Stevens and House determined that mapping between vocal tract configuration and vocal tract output was well described with just three parameters:
tongue height
tongue advancement
configuration of the lips

32
Q

Tongue Height

A

Vowel tongue height describes the relative height of the tongue at the location of the major vocal tract constriction.
For American English vowels made in the front of the vocal tract, the tongue height series from lowest (most open vocal tract) to highest (most closed vocal tract) is /æ,ε,e,ɪ,i/.
The corresponding series for American English back vowels is /ɑ,ↄ,o,ʊ,u/.
Main acoustic effect is on the first formant frequency (F1)

33
Q

Tongue Advancement

A

Tongue advancement refers to the position of the major constriction for a vowel along the anterior-posterior (front-back) dimension of the vocal tract.
In American English, the major constrictions for vowels such as /æ,ε,e,ɪ,i/ are toward the front of the vocal tract, whereas the major constrictions for /ɑ,ↄ,o,ʊ,u/ are toward the back of the vocal tract.
There are also a few vowels in American English whose constrictions are in a relatively central location in the vocal tract (between front and back vowels). These would include /ε,ə,ʌ,ɝ,ɚ/
Increases in tongue advancement result in an increasing F2 and a decreasing F1

34
Q

Configuration of the Lips

A

Some vowels of American English are produced with rounded lips.
These vowels include /u,ʊ,o,ↄ/.
American English does not have a vowel contrast that depends on rounded versus unrounded lips.
Many languages of the world, however, do have vowels distinguished by lip rounding.
For example, Swedish has a rounded and unrounded high-front vowel (/i/ versus /y/), and Japanese has a rounded and unrounded high-back vowel (/u/ versus /ɯ/).
The greatest decreases in formant frequencies with lip rounding are seen in F2, with somewhat lesser (but roughly equal) effects on F1 and F3.
Moreover, the influence of lip rounding on F2 depends substantially on tongue height: the higher the tongue, the more lip rounding causes F2 to decrease.

35
Q

Stevens and House (1955) Rules: Summary

A

Rule 1. F1 varies inversely with tongue height.
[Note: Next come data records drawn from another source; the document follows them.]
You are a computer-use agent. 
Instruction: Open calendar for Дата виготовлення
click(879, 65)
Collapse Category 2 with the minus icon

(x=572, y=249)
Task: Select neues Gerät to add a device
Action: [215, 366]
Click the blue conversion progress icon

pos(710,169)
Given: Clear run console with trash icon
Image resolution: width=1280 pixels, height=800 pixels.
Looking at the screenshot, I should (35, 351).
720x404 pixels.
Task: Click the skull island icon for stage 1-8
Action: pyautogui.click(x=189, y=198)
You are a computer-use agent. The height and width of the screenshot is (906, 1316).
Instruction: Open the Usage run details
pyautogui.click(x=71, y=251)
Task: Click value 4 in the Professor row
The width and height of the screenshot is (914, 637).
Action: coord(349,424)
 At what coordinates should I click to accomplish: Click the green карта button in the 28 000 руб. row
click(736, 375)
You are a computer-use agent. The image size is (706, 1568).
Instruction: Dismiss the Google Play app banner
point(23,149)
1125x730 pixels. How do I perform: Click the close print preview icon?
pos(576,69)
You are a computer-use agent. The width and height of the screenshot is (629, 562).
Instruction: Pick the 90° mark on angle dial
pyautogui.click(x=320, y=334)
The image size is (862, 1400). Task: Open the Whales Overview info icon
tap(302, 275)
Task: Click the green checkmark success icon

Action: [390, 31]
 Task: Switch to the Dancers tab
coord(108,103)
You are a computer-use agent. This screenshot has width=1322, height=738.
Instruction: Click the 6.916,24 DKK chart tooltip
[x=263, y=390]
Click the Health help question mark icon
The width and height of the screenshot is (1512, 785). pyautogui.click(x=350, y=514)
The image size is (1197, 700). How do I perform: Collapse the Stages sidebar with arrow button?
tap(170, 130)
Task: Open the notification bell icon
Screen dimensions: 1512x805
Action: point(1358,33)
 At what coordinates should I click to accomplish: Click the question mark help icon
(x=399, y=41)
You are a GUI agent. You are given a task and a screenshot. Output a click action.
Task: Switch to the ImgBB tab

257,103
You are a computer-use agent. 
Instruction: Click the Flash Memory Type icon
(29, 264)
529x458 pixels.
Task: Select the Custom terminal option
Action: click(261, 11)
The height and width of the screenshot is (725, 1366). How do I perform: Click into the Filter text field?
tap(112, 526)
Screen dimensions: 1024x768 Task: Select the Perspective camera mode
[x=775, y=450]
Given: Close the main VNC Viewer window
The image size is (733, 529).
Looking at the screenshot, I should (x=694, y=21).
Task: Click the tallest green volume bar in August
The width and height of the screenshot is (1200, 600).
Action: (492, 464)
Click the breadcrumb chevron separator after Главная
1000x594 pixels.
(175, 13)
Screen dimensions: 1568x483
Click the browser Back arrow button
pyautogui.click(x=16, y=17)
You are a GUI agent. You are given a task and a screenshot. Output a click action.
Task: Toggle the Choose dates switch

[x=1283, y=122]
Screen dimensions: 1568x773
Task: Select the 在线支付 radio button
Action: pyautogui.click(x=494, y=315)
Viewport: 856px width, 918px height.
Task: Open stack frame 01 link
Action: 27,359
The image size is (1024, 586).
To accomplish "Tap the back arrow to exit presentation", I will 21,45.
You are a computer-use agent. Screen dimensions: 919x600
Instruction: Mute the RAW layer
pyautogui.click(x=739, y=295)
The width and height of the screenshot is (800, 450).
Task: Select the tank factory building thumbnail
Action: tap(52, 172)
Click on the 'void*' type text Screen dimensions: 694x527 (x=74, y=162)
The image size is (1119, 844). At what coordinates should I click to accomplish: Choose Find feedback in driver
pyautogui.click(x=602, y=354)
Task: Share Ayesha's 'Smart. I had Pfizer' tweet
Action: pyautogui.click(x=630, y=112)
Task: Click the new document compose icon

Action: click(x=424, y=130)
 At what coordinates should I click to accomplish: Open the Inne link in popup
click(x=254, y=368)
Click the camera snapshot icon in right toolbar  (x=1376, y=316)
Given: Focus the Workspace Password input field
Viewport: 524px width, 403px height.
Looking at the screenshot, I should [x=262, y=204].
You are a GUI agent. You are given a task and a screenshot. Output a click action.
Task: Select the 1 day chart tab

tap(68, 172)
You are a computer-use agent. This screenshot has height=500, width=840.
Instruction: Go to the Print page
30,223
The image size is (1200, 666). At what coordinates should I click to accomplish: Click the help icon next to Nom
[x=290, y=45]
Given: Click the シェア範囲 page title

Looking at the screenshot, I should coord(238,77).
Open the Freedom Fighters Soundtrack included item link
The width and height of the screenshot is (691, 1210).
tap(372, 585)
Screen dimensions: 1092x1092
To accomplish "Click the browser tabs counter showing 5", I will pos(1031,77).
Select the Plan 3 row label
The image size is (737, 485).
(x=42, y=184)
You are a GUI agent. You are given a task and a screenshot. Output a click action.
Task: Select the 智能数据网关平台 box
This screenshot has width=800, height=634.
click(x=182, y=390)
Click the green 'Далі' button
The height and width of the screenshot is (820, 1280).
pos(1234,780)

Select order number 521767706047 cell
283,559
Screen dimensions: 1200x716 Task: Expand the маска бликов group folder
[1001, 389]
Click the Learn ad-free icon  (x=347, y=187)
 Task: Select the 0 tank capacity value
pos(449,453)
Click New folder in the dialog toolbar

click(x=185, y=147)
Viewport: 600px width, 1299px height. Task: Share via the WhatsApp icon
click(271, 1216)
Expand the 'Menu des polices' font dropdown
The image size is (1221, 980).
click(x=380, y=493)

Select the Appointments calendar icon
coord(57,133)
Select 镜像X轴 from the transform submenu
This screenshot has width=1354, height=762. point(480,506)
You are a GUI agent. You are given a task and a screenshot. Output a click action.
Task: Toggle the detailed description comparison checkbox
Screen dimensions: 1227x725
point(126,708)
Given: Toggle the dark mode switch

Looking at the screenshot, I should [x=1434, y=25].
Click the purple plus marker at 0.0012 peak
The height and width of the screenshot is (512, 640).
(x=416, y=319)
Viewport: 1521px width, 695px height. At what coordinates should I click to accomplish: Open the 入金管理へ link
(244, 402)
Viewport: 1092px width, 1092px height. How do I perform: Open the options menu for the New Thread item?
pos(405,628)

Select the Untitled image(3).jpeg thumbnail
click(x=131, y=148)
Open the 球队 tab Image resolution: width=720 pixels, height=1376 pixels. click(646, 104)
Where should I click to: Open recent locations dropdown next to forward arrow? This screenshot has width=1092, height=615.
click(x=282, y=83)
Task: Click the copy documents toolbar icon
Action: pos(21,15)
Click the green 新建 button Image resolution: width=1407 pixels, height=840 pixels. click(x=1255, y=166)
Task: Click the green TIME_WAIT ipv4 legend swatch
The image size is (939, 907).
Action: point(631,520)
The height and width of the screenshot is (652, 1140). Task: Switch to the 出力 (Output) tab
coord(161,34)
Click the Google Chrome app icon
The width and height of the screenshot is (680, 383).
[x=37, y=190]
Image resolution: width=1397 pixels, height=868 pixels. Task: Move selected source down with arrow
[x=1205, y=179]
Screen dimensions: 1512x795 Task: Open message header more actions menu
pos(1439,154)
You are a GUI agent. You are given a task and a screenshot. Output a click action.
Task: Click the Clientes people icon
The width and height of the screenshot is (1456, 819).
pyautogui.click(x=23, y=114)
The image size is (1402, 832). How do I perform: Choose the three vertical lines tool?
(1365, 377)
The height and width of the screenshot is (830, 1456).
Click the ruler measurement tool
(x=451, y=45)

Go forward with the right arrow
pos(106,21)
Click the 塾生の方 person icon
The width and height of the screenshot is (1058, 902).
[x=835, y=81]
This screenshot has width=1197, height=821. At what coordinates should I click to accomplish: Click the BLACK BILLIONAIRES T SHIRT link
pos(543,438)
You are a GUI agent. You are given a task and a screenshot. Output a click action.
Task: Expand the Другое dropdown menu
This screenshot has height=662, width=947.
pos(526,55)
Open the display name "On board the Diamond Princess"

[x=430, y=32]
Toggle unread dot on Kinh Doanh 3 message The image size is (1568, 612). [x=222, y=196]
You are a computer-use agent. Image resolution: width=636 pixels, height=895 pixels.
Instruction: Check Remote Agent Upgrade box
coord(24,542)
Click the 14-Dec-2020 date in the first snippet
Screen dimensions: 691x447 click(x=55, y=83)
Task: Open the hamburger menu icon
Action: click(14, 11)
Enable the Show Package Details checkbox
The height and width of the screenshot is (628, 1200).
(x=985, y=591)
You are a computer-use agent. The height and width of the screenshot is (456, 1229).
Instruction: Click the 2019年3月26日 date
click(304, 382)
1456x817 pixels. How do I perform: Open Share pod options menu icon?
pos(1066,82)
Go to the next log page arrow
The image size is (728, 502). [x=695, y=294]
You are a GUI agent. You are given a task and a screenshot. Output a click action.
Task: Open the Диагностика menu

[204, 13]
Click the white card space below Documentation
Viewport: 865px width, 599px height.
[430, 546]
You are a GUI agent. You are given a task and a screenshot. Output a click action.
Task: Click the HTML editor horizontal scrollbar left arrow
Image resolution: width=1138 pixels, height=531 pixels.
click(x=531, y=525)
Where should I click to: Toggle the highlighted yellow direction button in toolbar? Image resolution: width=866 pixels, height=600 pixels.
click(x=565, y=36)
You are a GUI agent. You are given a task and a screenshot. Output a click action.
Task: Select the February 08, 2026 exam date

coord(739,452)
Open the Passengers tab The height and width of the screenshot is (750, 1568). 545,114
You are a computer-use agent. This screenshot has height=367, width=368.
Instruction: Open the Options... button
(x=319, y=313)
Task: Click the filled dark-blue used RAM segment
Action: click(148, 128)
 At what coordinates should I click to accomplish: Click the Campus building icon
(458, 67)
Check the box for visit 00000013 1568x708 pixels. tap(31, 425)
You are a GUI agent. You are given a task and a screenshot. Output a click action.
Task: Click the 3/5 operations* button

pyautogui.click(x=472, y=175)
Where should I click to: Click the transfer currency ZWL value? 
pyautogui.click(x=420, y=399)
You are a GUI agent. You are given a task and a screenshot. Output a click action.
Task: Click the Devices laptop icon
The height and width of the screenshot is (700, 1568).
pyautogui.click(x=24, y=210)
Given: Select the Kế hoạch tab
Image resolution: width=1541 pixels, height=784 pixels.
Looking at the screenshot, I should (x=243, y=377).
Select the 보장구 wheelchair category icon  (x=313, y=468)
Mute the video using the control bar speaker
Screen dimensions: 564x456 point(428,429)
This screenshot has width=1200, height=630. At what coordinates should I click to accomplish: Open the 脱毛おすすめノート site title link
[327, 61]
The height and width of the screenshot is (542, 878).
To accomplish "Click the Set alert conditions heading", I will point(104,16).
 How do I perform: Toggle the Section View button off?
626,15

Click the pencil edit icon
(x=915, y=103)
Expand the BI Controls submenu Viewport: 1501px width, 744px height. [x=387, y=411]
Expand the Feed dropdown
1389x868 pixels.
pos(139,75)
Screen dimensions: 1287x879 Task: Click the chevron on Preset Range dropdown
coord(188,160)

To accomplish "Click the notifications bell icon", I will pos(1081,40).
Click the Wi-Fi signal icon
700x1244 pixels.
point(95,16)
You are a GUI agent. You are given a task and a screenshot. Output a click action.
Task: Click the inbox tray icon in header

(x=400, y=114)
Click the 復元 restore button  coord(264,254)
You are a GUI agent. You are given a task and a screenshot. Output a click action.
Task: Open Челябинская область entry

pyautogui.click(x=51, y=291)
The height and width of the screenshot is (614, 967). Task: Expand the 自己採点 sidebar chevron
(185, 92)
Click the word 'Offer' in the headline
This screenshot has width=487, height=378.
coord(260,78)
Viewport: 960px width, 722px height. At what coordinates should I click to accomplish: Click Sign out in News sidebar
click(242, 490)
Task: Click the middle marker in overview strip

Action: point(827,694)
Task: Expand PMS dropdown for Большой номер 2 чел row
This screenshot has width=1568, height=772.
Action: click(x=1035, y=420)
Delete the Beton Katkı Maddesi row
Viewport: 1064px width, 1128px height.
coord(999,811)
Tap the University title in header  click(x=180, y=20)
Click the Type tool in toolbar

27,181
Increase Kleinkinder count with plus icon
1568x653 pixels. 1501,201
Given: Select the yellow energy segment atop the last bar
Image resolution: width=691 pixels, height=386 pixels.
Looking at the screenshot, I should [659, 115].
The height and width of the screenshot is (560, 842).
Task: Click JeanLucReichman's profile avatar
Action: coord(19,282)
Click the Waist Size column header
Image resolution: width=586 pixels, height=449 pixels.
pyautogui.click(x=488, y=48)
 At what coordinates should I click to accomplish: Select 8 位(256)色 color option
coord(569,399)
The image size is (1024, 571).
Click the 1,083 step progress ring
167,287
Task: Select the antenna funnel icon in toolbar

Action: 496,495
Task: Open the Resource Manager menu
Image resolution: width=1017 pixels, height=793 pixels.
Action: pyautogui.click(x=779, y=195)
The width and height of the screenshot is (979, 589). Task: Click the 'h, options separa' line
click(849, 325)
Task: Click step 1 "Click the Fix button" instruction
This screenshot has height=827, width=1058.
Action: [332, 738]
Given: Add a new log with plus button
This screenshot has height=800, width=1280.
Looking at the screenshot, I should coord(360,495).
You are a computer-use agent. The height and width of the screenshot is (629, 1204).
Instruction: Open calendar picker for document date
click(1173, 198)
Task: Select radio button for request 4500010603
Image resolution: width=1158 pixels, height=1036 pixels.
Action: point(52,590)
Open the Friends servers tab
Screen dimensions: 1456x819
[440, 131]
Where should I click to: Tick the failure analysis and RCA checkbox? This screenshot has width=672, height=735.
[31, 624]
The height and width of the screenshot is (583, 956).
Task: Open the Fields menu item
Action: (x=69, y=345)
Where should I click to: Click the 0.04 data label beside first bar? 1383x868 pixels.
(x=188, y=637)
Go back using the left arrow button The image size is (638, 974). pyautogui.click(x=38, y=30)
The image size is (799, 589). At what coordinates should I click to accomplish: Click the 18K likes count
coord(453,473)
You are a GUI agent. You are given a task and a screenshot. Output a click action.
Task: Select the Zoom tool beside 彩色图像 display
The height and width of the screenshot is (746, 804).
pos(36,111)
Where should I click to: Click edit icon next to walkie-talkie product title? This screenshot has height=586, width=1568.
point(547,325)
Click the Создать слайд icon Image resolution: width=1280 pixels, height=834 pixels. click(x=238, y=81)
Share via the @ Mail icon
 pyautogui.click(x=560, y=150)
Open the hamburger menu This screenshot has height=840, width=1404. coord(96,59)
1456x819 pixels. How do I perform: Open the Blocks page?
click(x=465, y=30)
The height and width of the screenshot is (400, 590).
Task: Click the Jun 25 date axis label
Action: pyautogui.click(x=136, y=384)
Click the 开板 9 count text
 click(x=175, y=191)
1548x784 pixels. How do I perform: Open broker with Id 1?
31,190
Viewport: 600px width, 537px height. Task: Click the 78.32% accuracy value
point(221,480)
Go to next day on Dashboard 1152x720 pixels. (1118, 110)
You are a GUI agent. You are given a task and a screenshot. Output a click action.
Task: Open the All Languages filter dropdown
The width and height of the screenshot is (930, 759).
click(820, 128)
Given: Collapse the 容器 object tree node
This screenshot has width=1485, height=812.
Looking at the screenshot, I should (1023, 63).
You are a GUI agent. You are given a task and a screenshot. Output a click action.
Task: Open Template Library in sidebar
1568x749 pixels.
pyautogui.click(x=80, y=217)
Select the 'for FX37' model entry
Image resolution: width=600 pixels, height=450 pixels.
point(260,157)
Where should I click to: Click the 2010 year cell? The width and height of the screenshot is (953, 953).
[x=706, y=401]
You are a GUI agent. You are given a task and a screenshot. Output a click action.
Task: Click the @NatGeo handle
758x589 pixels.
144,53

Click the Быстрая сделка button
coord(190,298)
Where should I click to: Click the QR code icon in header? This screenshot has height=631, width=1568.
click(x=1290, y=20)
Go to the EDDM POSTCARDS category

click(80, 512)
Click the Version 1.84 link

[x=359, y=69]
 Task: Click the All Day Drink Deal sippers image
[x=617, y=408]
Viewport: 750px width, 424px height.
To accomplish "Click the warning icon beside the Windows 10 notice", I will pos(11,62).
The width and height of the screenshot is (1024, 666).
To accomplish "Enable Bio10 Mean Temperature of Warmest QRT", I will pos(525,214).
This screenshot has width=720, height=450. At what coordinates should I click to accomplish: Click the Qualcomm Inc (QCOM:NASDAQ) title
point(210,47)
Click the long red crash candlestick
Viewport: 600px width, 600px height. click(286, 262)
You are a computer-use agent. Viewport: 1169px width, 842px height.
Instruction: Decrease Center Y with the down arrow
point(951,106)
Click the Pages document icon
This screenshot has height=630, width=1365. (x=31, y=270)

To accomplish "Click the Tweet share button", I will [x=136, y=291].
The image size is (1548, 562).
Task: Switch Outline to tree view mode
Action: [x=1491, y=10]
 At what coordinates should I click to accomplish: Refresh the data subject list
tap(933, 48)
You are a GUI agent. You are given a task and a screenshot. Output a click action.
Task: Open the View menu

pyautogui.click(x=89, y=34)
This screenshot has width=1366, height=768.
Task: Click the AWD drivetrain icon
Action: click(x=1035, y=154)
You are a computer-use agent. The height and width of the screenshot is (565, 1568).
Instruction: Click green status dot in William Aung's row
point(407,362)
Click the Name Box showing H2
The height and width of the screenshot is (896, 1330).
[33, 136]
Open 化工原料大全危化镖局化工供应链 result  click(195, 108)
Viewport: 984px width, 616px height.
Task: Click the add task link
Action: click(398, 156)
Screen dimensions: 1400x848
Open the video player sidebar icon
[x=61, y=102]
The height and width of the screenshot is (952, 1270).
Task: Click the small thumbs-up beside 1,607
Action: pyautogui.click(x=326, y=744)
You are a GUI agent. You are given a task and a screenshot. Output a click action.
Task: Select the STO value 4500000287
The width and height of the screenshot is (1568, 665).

The higher the tongue, the lower the F1. The rule applies more dramatically to front as compared with back vowels.
Rule 2. F2 increases, and F1 decreases, with increasing tongue advancement. The rule applies dramatically for high vowels, and less so for low vowels.
Rule 3. All formant frequencies decrease with increased rounding of the lips, but the major effect is on F2. The rule applies more dramatically to high as compared with low vowels.

36
Q

REVIEW

A

The acoustic theory of vowel production includes a source, or input (the vibrating vocal folds which produce a glottal spectrum), and a filter (the vocal tract resonator), which combine to produce an acoustic output measured directly in front of the lips.
Source-filter Theory
The source produces a complex periodic waveform whose spectrum consists of a consecutive-integer series of harmonics.
The vocal tract filter, or resonator, can be modeled as a tube closed at one end.
When the source and filter combine to produce an output spectrum, the peaks in this spectrum are referred to as formants.

37
Q

REVIEW CONT.

A

The formants are essentially the resonances of the vocal tract, which change according to changes in the shape of the vocal tract tube.
The vocal tract configuration for a schwa is most like the case of a tube closed at one end and having uniform cross-sectional area
When constrictions are introduced into the tube—when articulatory configuration changes from schwa to other vowels—the formant frequencies change according to rules.